- **EXERCISE BRIEF**
Answer these three questions using the blog post about the herniated disc:
1. What was the doctor most alarmed by during the Monday visit?
2. Whose advice did the writer follow to stay calm during the MRI?
3. At which hospital was the neurosurgeon the writer was referred to?

- **SELECTED EXTRACT**
Sunday, September 19th, 2010...10:27 pm
Not Backing Into Decisions
At some point last weekend the fifth disc of my lumbar spine decided enough is enough.
After 29 years of cushioning my spine as I pulled softballs foul, banked in three-pointers, jumped up and down on the couch watching St. John’s lose and sat hunched over my computer playing with the internet, a disc in my back finally fragmented.
I’ve had mild back pain for much of the summer after somehow tweaking it in May. I went to my doc and he said to rest for a few weeks and then be diligent in stretching in the morning and when I exercise. I never fully recovered to 100% but was up to about 95% when I stepped onto the basketball court in my Omar Cook jersey (a hand-me-down from Bersin) last weekend. I actually don’t think I hurt it playing basketball, but rather sometime later in the day. When I woke up Sunday I couldn’t move.
I went back to my doc on Monday who was concerned by the numbness and weakness in my left leg. He was most alarmed that I couldn’t walk on my heels. I tried to tell him that heel-walking wasn’t all that important and that Vant and I could replace it with another special move in our surprise dance-off for Wolk’s wedding. In fact, foot drop kind of gives me a natural (and hopefully temporary) pimp limp.
Next up was an MRI. Experiencing an MRI is like being buried alive in a coffin at an alarm clock convention. To calm down and chill out, I followed my friend Roy’s advice from when he had an MRI and sang Billy Joel’s Greatest Hits volume 3 to myself in my head. Yup, right there in the medical imaging machine I went walking through the jungle of doubt, to the river so deep, searching for something….
According to my MRI report, disc desiccation and disc space narrowing is present in my back at L5-S1. An ovoid vertically oriented left-sided disc fragment is present at the L5 level. The fragment attains the left L4 lateral recess, coalescing with the ipsilateral L5 nerve root. Um, yeah, whatever. Let’s gingerly move down to the next paragraph to discuss what this all means.
My doc told me I have a herniated disc (L5-S1) that is pinching the nerves that run along my spine and all the way down my leg and foot. This was causing pain behind my knee, numbness in my foot and weakness throughout my leg.
Next I was referred to a neurosurgeon at Lenox Hill. This doc was thorough and detailed in explaining what was happening to my back. He used plastic spine toys and my MRI results to show how my disc had ruptured squeezing out a jelly-like substance that was exerting pressure on my spinal nerves. (This brought back the same thought I had everyday during Biology class in my sophomore year of high school — why did Hashem make the human body so damn complicated?) This pressure was causing the pain felt down my leg. The pain should eventually go away as the inflammation in my back subsides. The weakness and numbness are of more serious concern.

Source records
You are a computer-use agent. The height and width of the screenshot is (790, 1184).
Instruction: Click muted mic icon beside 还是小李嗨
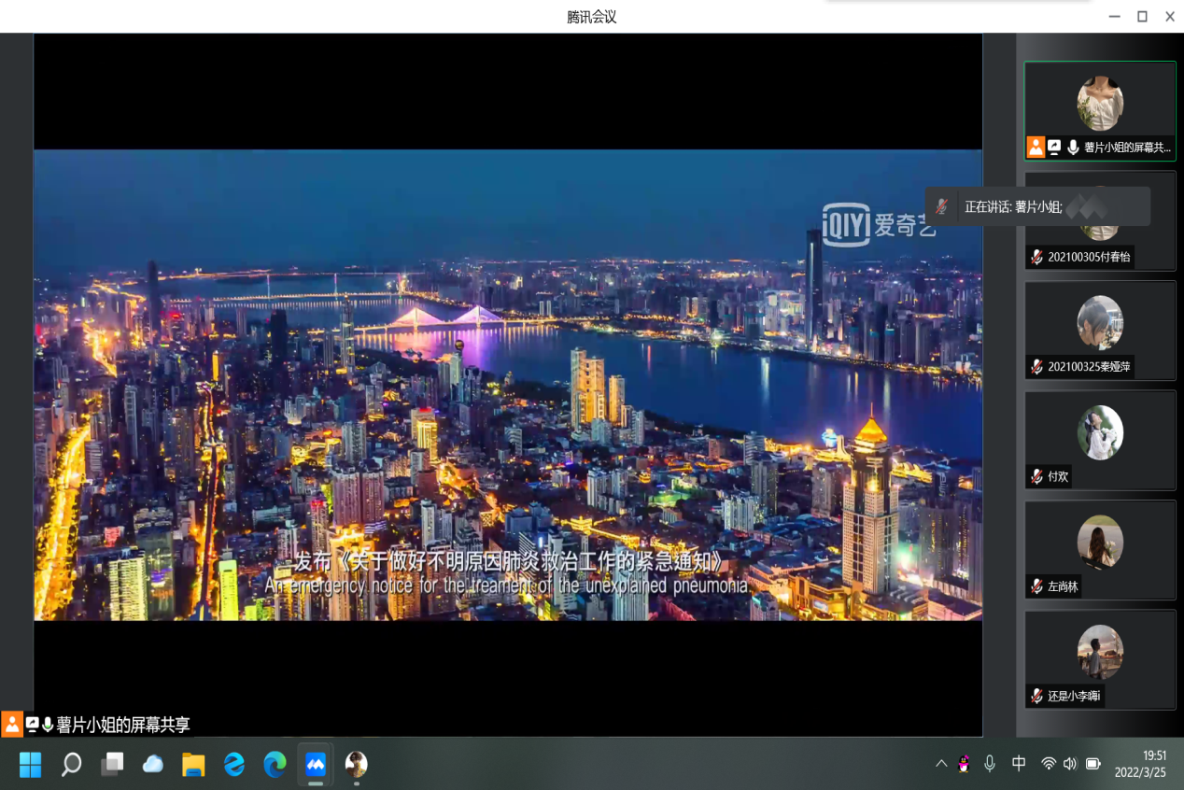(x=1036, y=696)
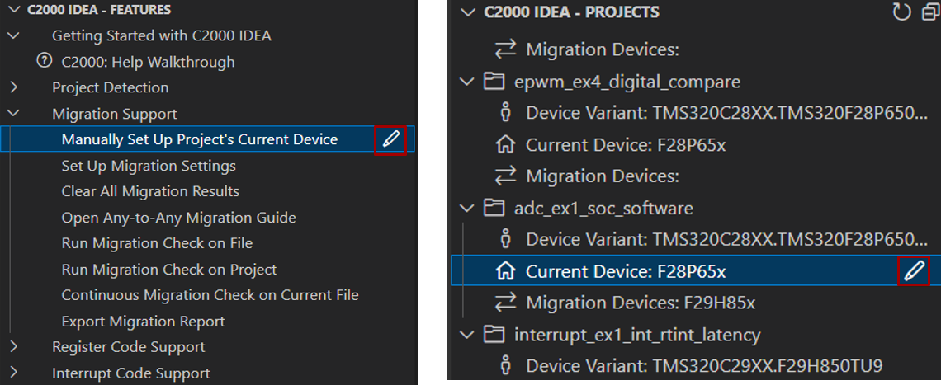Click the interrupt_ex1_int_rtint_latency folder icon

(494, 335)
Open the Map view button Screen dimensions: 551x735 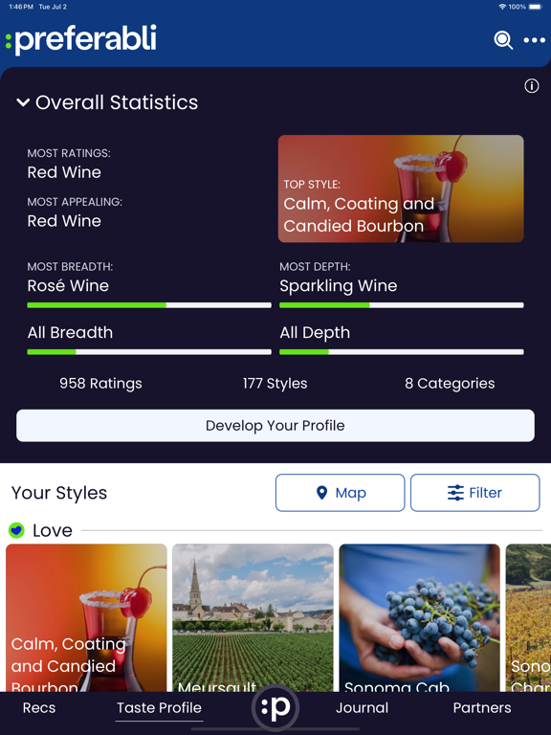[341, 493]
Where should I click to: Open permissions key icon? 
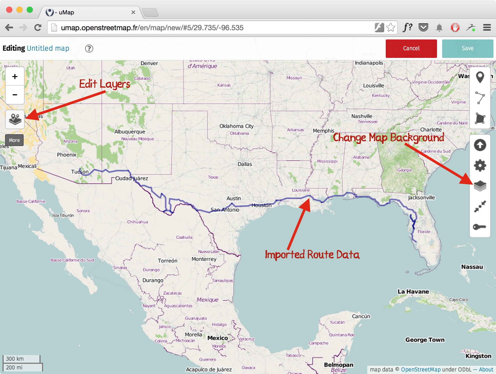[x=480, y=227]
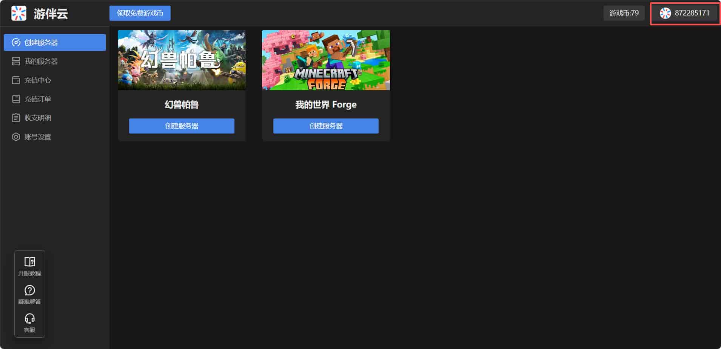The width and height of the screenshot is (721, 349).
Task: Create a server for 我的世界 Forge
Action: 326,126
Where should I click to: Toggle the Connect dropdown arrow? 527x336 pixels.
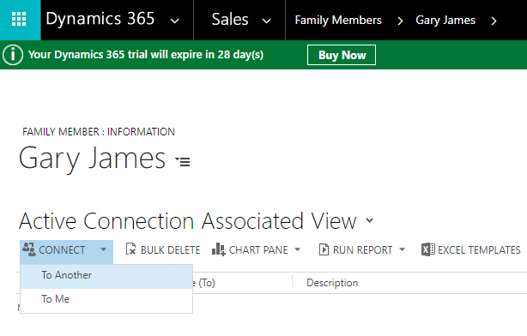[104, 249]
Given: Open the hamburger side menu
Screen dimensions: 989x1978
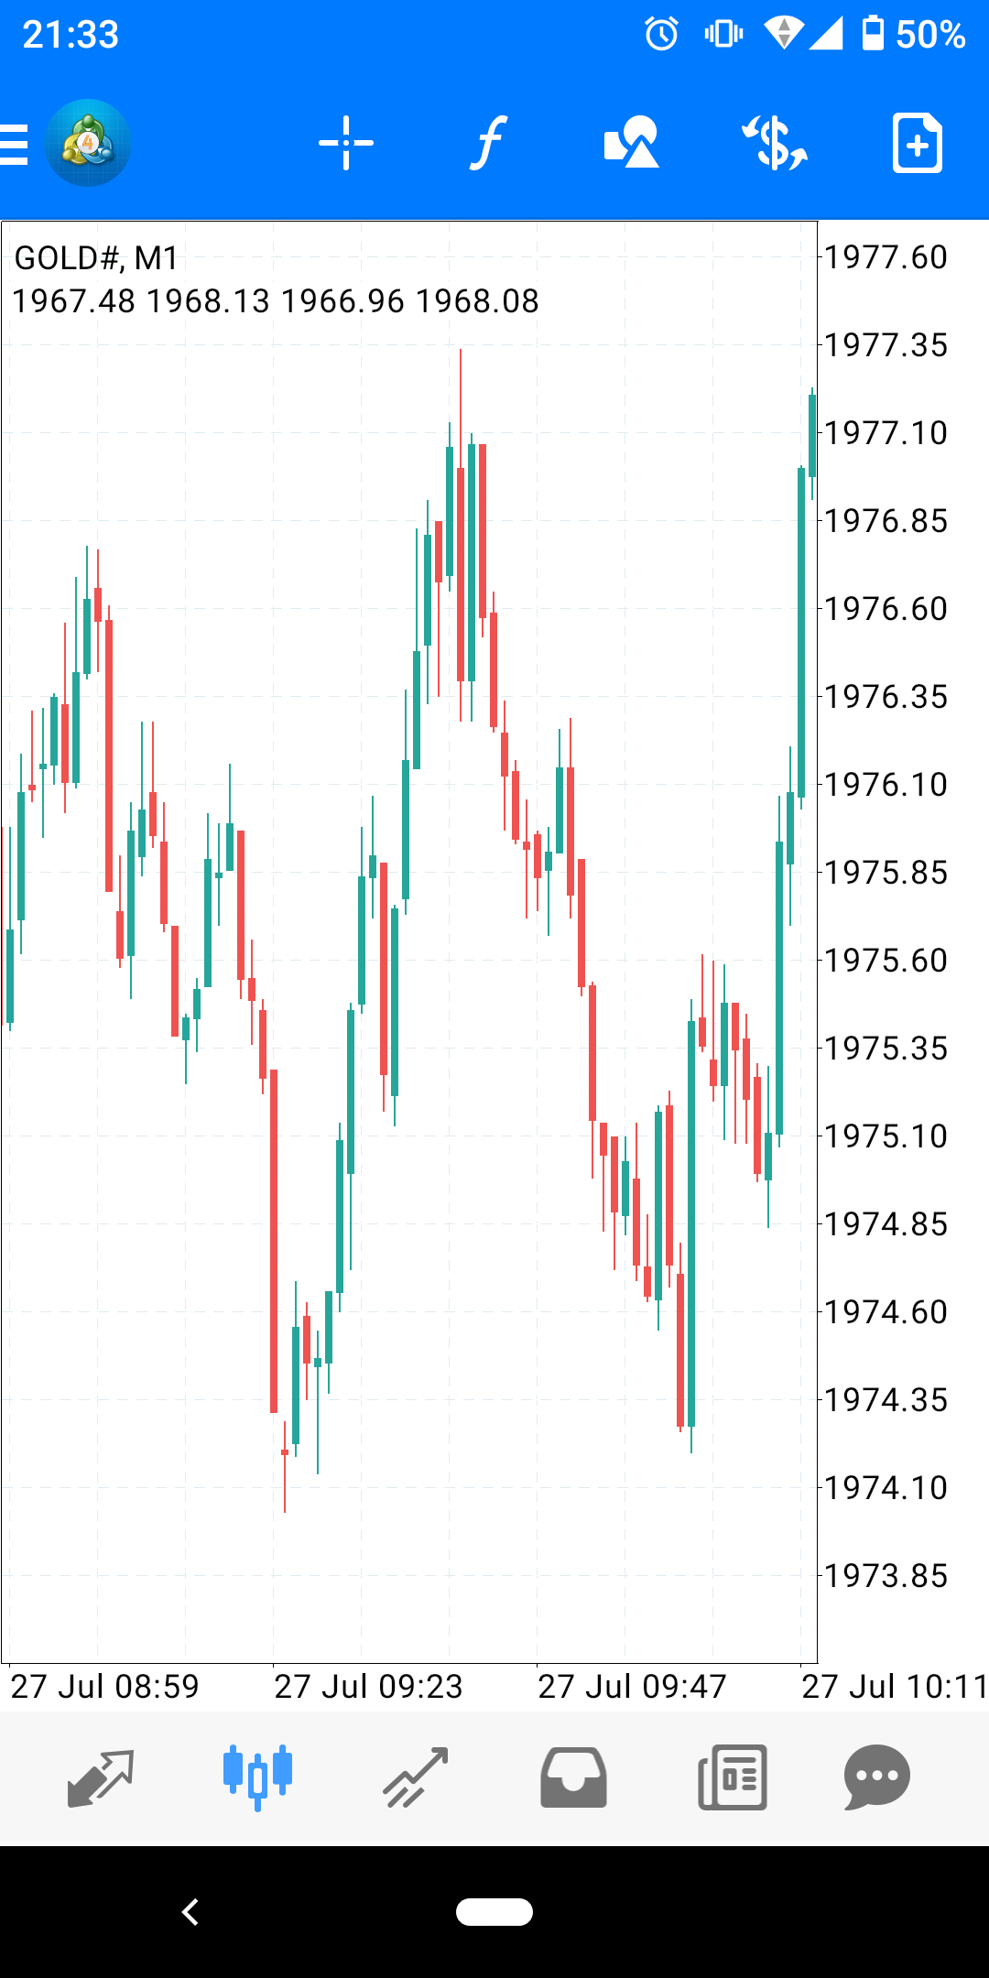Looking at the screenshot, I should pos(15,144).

...

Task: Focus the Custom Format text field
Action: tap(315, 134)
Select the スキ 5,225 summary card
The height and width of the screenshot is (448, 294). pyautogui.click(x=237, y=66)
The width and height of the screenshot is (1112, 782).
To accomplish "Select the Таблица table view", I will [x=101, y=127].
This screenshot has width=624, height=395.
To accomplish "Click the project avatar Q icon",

- **EXPECTED ANSWER**
1. That the writer couldn't walk on their heels.
2. The writer's friend Roy.
3. Lenox Hill.